コロナ禍において製薬業界を取り巻く環境は凄まじい勢いで変化しています。特に大きく変化したのが病院へのさらなる訪問規制とMRのワークスタイルの変化です。在宅勤務がスタンダードとなり、社外、社内ともにコミュニケーションのデジタル化が進みました。一方でそうした状況下でも組織編制の動きは相次いでいます。営業所の統廃合も大きな話題の1つです。そんなデジタル環境下における製薬業界のエンゲージメント強化策について最新事例をもとに紹介していきます。
コロナ禍における非対面コミュニケーションの頻度加速
近年、製薬業界は薬価改定や後発薬の促進をはじめとする国の薬剤費抑制策が強まり、収益モデルの変化が加速しています。売上規模1,000億円超のブロックバスターと呼ばれる大型製品が減少。市場争いでしのぎを削ったMRもここ数年で減少し、この2年間だけで見ても5,000人以上が業界を去るという選択をしました。
そしてコロナ禍の影響で病院への訪問規制がより一層厳しくなり、各社オンラインでの情報提供体制へと移行しています。WEB面談や各種チャットツールによる活動が増え、非対面コミュニケーションが増加し、病院側としてもオンライン診療を導入する施設も増え、ヘルスケア業界全体で見ても非対面コミュニケーションが増加傾向にあります。
製薬会社の社内においてもリモートワークが推進され、情報共有の手段もデジタル化しています。以前から行われているメールコミュニケーションやWEBミーティングが主なコミュニケーション手段となり、情報収集も業界誌等によるオンラインでの情報取得が主となりました。このような環境変化による影響は顕著に数字としても現れてきています。
業界誌ミクスOnlineの意識調査によるとワークスタイルの変化による不安を訴えるMRが6割を超えるという結果が出ており、各社デジタルコミュニケーションでのエンゲージメント向上施策が急務とされています。
「デジタルキックオフイベント」の価値と重要性
コロナ禍の前は各社リアルでのキックオフイベントを開催し、トップマネジメントからの直接的な情報共有や、営業所の垣根を越えたコミュニケーションの場が定期的に開催されていました。社内での成功事例の共有や表彰なども設けられていた為、モチベーションが向上し、自社に対する信頼を高める社員も多く、大きな効果が得られていました。
しかし、コロナ禍によってリアルでのキックオフイベント開催ができない状況となった今、意識調査にもある通り6割を超える社員が現職に不安を抱いている現状があり、エンゲージメント低下の影響を感じずにはいられません。

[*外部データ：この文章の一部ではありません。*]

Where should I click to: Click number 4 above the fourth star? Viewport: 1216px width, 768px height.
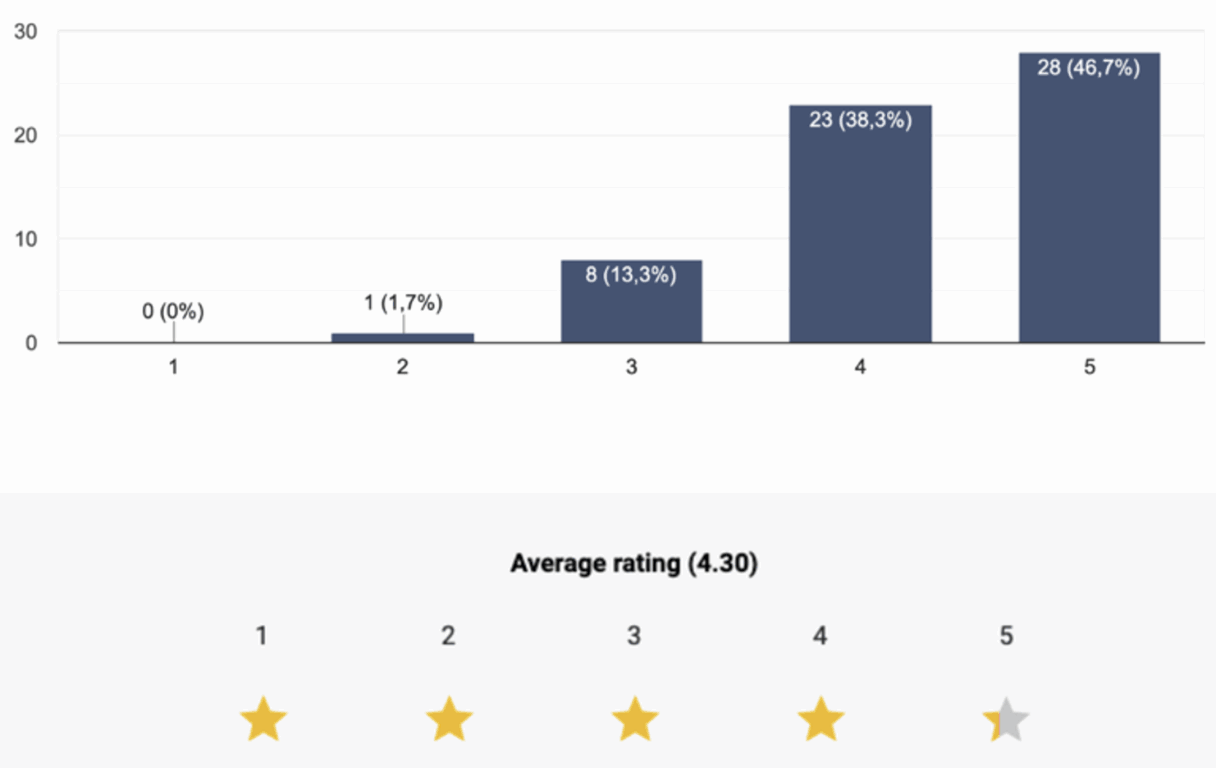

そのような中、デジタル環境下でのキックオフイベントが注目されています。デジタルであれば非対面で感染拡大のリスクを負うことなく、さらには各種デジタルツールの活用によりトップマネジメントや一部の社員からの一方的な情報共有ではなく、全員参加型での双方向コミュニケーションも可能となっています。
製薬会社による「デジタルキックオフイベント」の成功事例と体験価値
某製薬会社では、自社開発のミーティングアプリケーションを使用し「デジタルキックオフイベント」を開催。この会社ではデジタルへの挑戦をビジョンの一つとして掲げている中で、コロナ禍前からデジタル施策の取り組みに力を入れており、今回のキックオフイベントもリアルイベントの代替案という消極的な姿勢ではなく、リモート環境をプラスに捉え、会社として目指すべき姿を体現させるためのイベントという位置づけになっています。
社内エンゲージメントの向上を目的とし、当日は部門の約500名がオンラインで参加をしました。今回のデジタルキックオフイベントは3日間に渡り開催され、部門の長期展望について多角的なテーマでトップマネジメントによるパネルディスカッションを実施。会社や部門の掲げるビジョンやミッションを共有し、およそ8割を超える参加者が「自部門の理解を深めるのに役立った」と回答しています。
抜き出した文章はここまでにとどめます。